Performance drop x10 if `missing` used or two values returned from function

Hi, while doning GARCH fitting I discovered strange performance drop:

Case 1 Returning two values instead of one is x10 times slower 1.5ms vs 23μs. See place marked with CHANGE1. Is that a known issue and should not be used?

Case 2 The missing values slows down by x10 1.5ms vs 5μs see place marked with CHANGE2. It seems like a known issue, what’s the best workaround, using NaN or special float values?

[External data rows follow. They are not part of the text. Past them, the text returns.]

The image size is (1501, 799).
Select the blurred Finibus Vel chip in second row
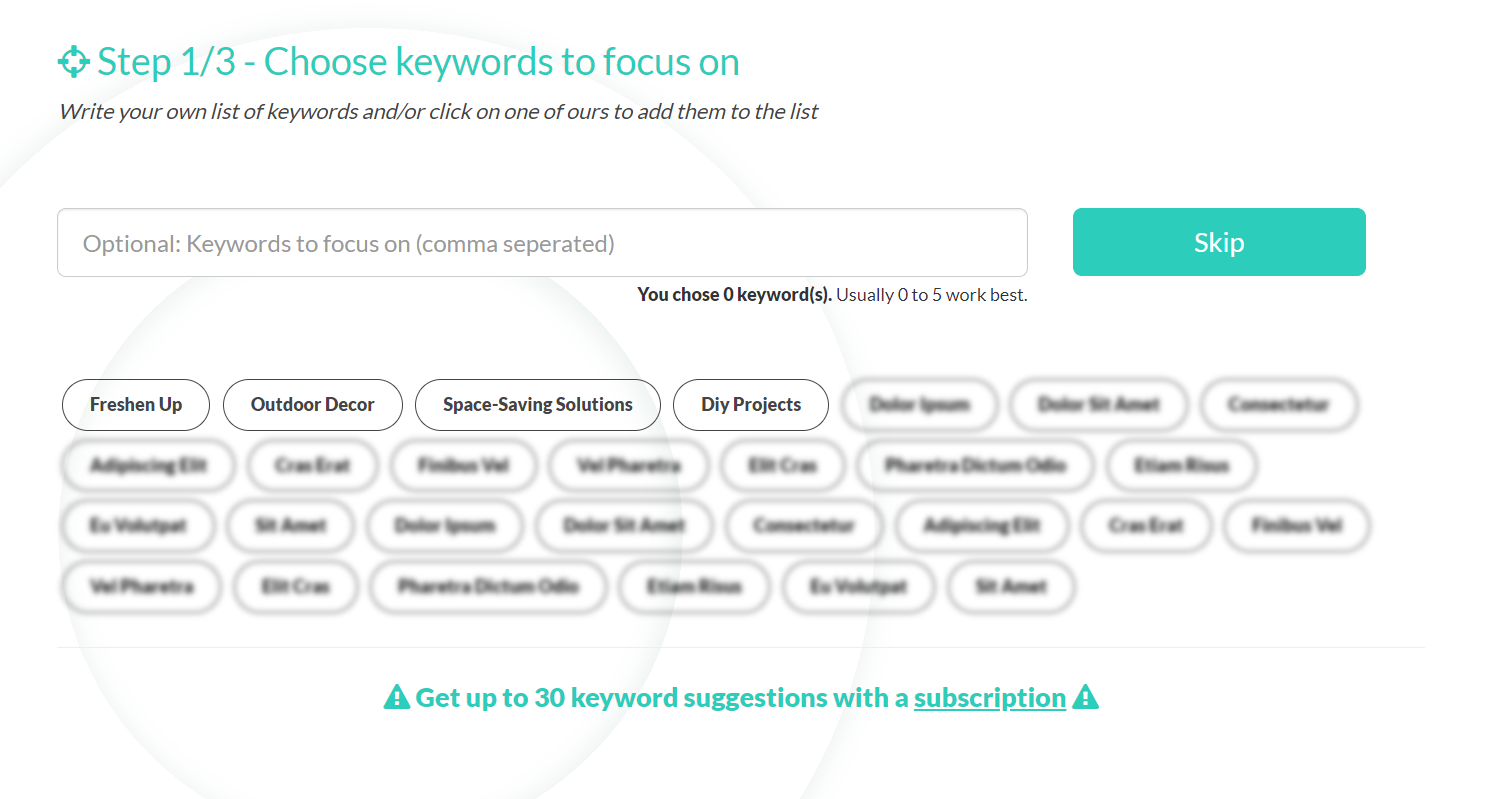point(463,465)
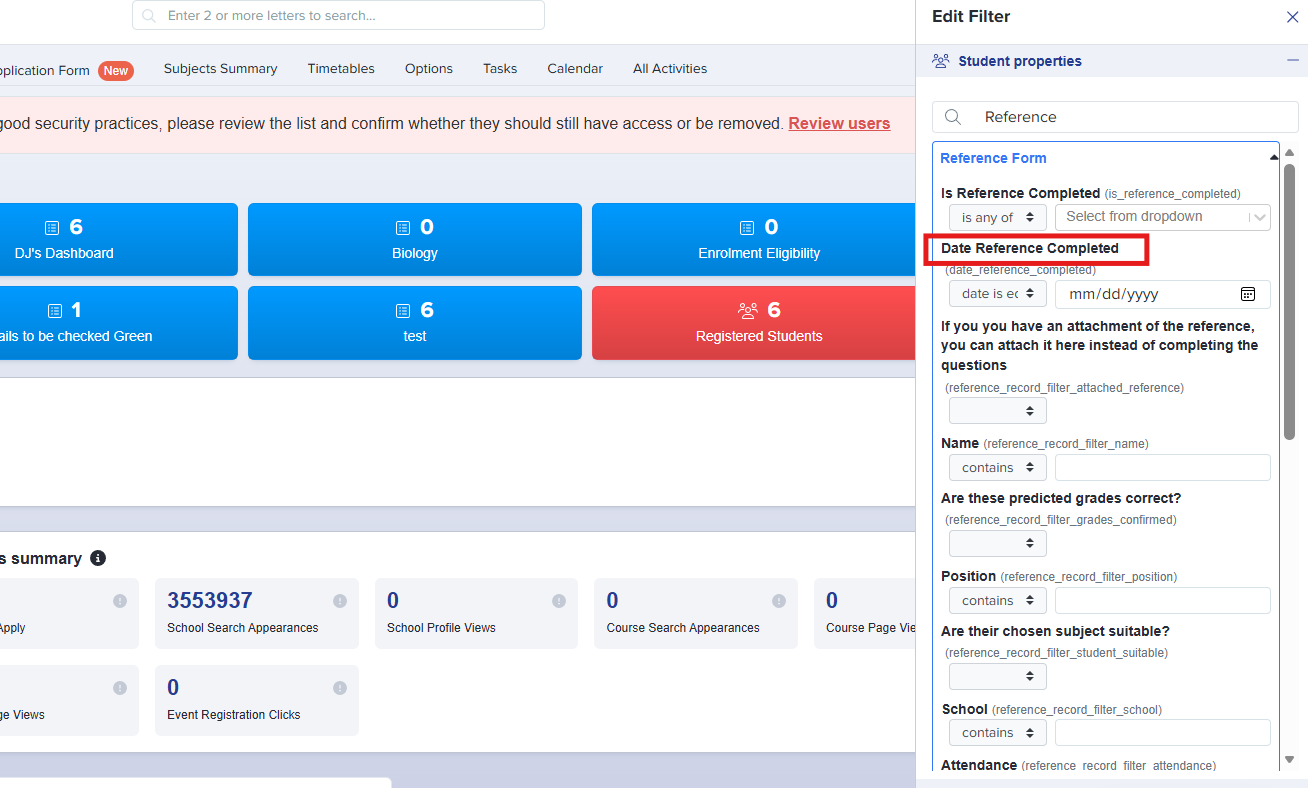The height and width of the screenshot is (788, 1308).
Task: Collapse the Reference Form group
Action: tap(1273, 158)
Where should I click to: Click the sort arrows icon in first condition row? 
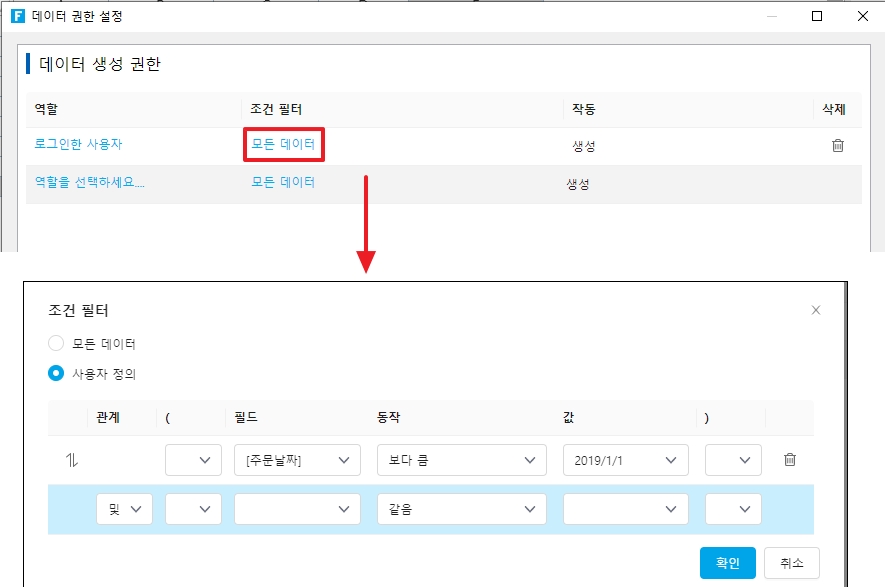[x=71, y=460]
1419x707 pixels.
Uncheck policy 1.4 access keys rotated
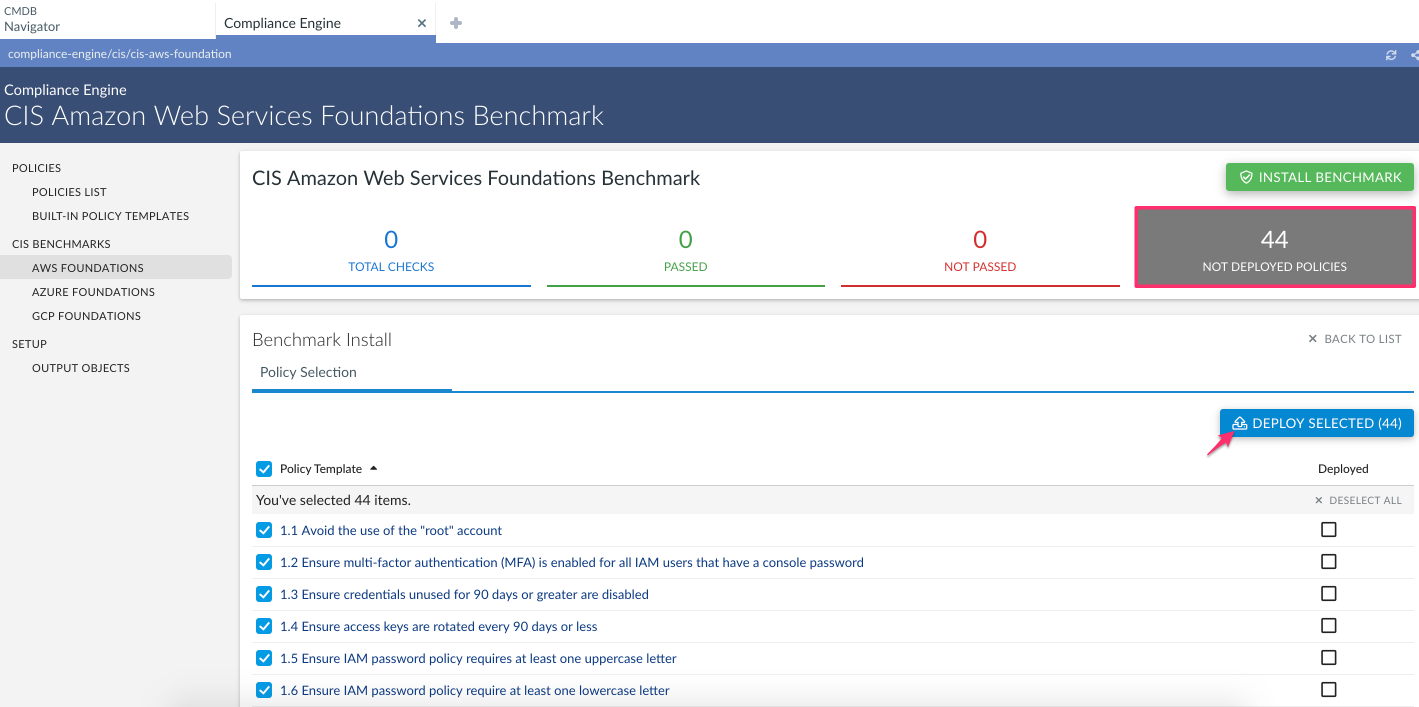tap(264, 626)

Case 3 The multi method is x1.5 slower than simple method. I assumed compiler would optimise it into same code, but it’s not.

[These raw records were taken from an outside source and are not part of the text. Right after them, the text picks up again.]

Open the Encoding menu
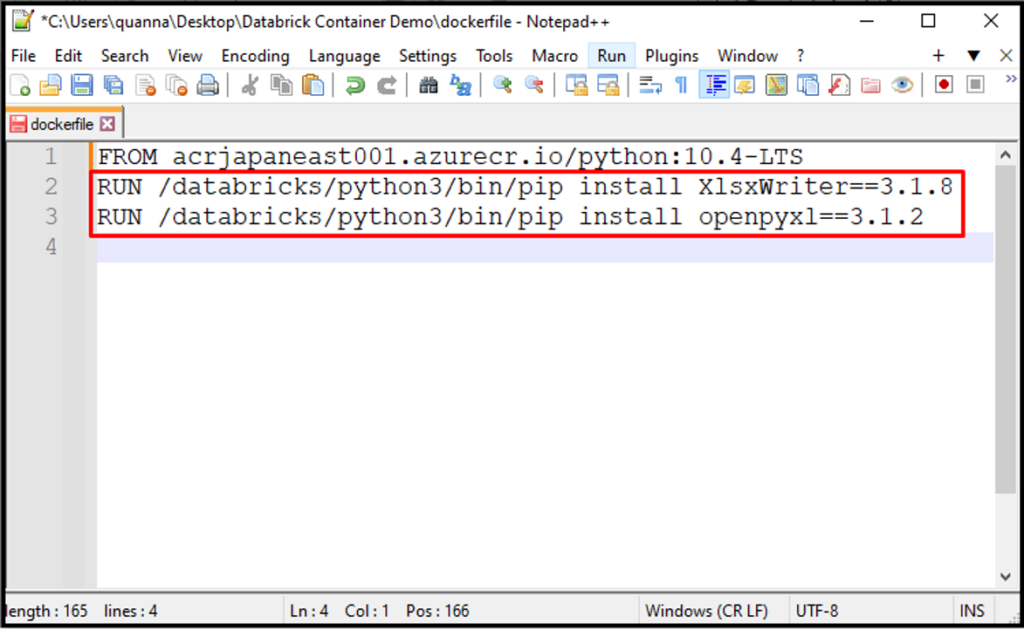 click(x=255, y=56)
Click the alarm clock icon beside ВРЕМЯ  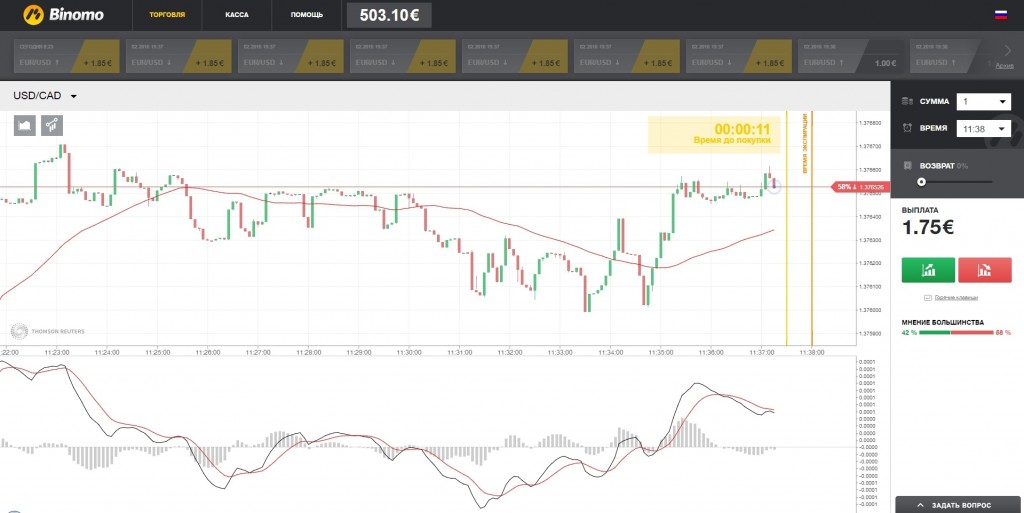coord(907,128)
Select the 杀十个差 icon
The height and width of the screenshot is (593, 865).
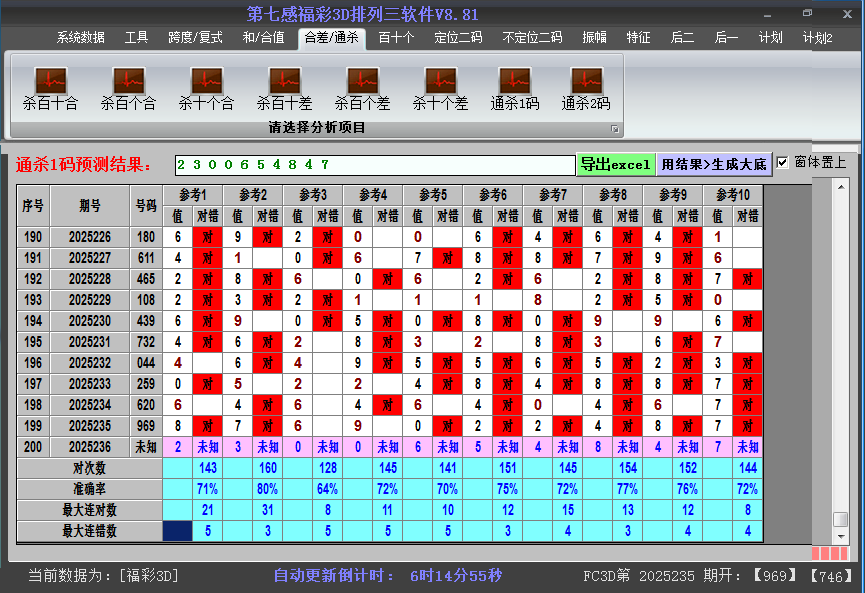click(440, 82)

The Benchmark for Case 1, 2

using Distributions, BenchmarkTools

struct SimpleVol end

@inline predict_explicit(Q, prev, r) = begin
  d = r - Q.μ
  y = sqrt(d*d + 1e-6)

  v = Q.α*y + (1-Q.α)*prev.v

  (; v), 0.0
  # (; v) # CHANGE1
end

vol_llh_explicit(T, Q, rs) = begin
  n = length(rs)
  l = findfirst(!ismissing, rs)
  state = (; v=abs(rs[l]))
  for t in max(l, 2):n
    rs[t] === missing && continue
    state, _ = predict_explicit(Q, state, rs[l])
    # state = predict_explicit(Q, state, rs[l]) # CHANGE1
  end
end;

returns = rand(Normal(0, 0.015), 10_000);

isweekend(i) = (mod(i,7) == 6) || (mod(i,7) == 0);
returns2 = [isweekend(i) ? missing : returns[i] for i in 1:length(returns)];

# Warmup
vol_llh_explicit(SimpleVol, (α = 0.048, μ = 0.0004, ν = 4.203), returns2)

# Bench
println("Explicit Method")
@benchmark vol_llh_explicit(SimpleVol, (α = 0.048, μ = 0.0004, ν = 4.203), returns2)

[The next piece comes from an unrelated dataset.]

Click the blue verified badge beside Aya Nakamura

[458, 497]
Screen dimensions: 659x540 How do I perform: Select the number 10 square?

# CHANGE2 use returns instead of returns2 in benchmark

Benchmark for Case 3

using Distributions, BenchmarkTools

struct SimpleVol end

@inline predict(::Type{SimpleVol}, Q, prev, r) = begin
  d = r - Q.μ
  y = sqrt(d*d + 1e-6)

  v = Q.α*y + (1-Q.α)*prev.v

  (; v), 0.0
  # (; v) # CHANGE1
end

@inline predict_explicit(Q, prev, r) = begin
  d = r - Q.μ
  y = sqrt(d*d + 1e-6)

  v = Q.α*y + (1-Q.α)*prev.v

  (; v), 0.0
  # (; v) # CHANGE1
end

vol_llh_multi(T, Q, rs) = begin
  n = length(rs)
  l = findfirst(!ismissing, rs)
  state = (; v=abs(rs[l]))
  for t in max(l, 2):n
    rs[t] === missing && continue
    state, _ = predict(T, Q, state, rs[t])
    # state = predict(T, Q, state, rs[t]) # CHANGE1
  end
end;

vol_llh_explicit(T, Q, rs) = begin
  n = length(rs)
  l = findfirst(!ismissing, rs)
  state = (; v=abs(rs[l]))
  for t in max(l, 2):n
    rs[t] === missing && continue
    state, _ = predict_explicit(Q, state, rs[l])
    # state = predict_explicit(Q, state, rs[l]) # CHANGE1
  end
end;

returns = rand(Normal(0, 0.015), 10_000);

isweekend(i) = (mod(i,7) == 6) || (mod(i,7) == 0);
returns2 = [isweekend(i) ? missing : returns[i] for i in 1:length(returns)];

# Warmup
vol_llh_explicit(SimpleVol, (α = 0.048, μ = 0.0004, ν = 4.203), returns2)
vol_llh_multi(SimpleVol, (α = 0.048, μ = 0.0004, ν = 4.203), returns2)

# Bench
println("Explicit Method")
@benchmark vol_llh_explicit(SimpleVol, (α = 0.048, μ = 0.0004, ν = 4.203), returns2)
println("Multi Method")
@benchmark vol_llh_multi(SimpleVol, (α = 0.048, μ = 0.0004, ν = 4.203), returns2)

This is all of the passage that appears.